Soudain, Lieu-Jin poussa un grand cri de joie et puis sortit du cabaret d’un pas rapide. Personne dans la salle ne s’en étonna car tout le monde savait qu’il était idiot. Cependant Lieu-Jin alla directement au bord d’une rivière qu’il savait être bordée d’une rangée de jeunes saules. Il en choisit un et cueillit soigneusement toutes les feuilles.

L’idée d’aller cueillir les feuilles d’un saule lui était venue, soudain, à la vue de l’argent qu’il avait vu sur le jeu. Cet argent lui rappelait, non sans noircir son âme candide, une superstition du pays qui disait que parmi les feuilles d’un saule entier, il y en a toujours une magique, une seule. Si l’on la mettait sur le front, on devenait tout de suite invisible aux autres. Celui qui trouve cette feuille magique peut être toujours riche puis qu’il peut prendre les biens d’autrui sans être vu de personne. Mais toute la question est d’avoir assez de patience pour la trouver. Il faut examiner, une à une, toutes les feuilles d’un saule entier.

Lieu-Jin, après avoir attentivement cueilli dans un sac toutes les feuilles d’un jeune saule qu’il avait choisi, rentra aussitôt chez lui avec le sac sur le dos.

Ce fut un soir, après le dîner. Sa femme tricotait à la lueur d’une faible lampe. Il s’installa alors à côté d’elle et commença à examiner les feuilles du saule, l’une après l’autre. D’abord il mit une feuille sur le front et demanda à sa femme :

— « Dis-moi, ma mie, me vois-tu ? »

— « Mais bien sûr que je vous vois ! »

Puis mettant une autre sur le front :

— « Me vois-tu ? »

— « Mais bien sûr que je vous vois ! »

— « Me vois-tu ? » fit-il en changeant encore de feuille.
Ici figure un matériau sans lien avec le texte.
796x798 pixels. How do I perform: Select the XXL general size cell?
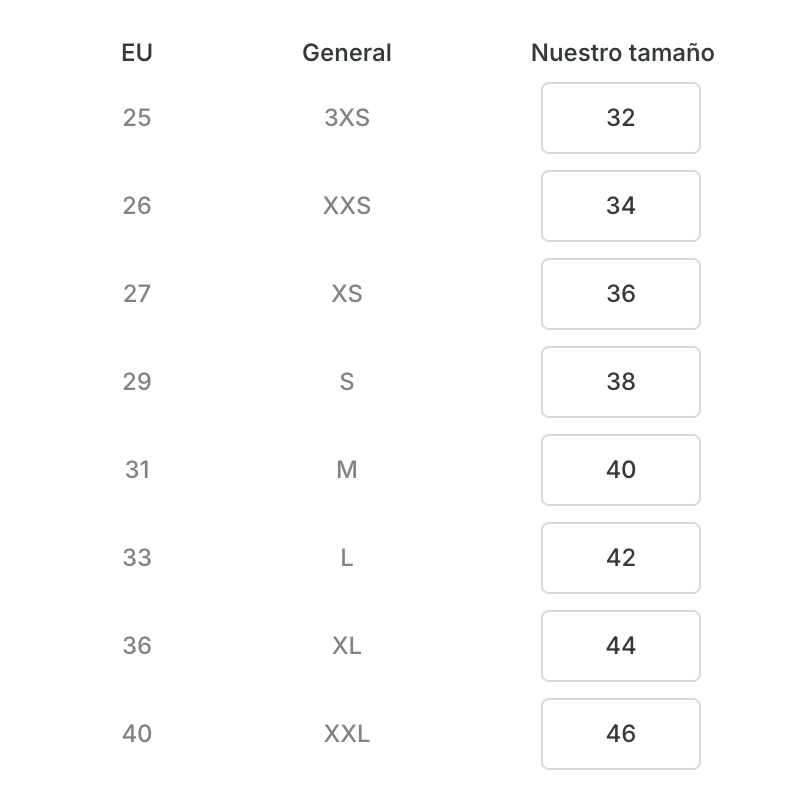(x=347, y=734)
— « Mais vous êtes fou ! laissez-moi tranquille ! »

— « Aie patience, ma mie, et réponds-moi seulement ! Me vois-tu ? continua-t-il.

— « Ou…iii !! je vous vois ! vous dis-je, je vous vois ! » dit la femme agacée sans même regarder son mari.

— « Me vois-tu ? »

— « Oui… »

— « Me vois-tu ? »

La femme ne pouvait plus souffrir cet idiot. — « Non, je ne vous vois pas ! laissez-moi en paix… Là !!! »

— « Ah ! ça y est ! » s’écria le mari, fou de joie tout en quittant la chambre. Son épouse sans se rendre compte de rien, était néanmoins heureuse de se débarrasser de l’idiotie de son mari.

Celui-ci retourna aussitôt au cabaret où il trouva encore les joueurs en pleine passion, avec des sommes considérables devant eux. Lieu-Jin mit alors sa feuille du saule sur le front et commença à empocher, tout bonnement, l’argent du jeu.

— « Qu’est-ce qu’il fait-là cet idiot-là ? » s’étonnèrent les joueurs furieux, tout en appliquant des gifles sur les joues innocentes du malheureux voleur.

— « Ah !? Vous me voyez donc ! Et pourtant j’ai encore ma feuille sur le front ! » murmura-t-il tout en enlevant la feuille de son front.

À ce murmure naïf, toute la salle éclata de fou-rire.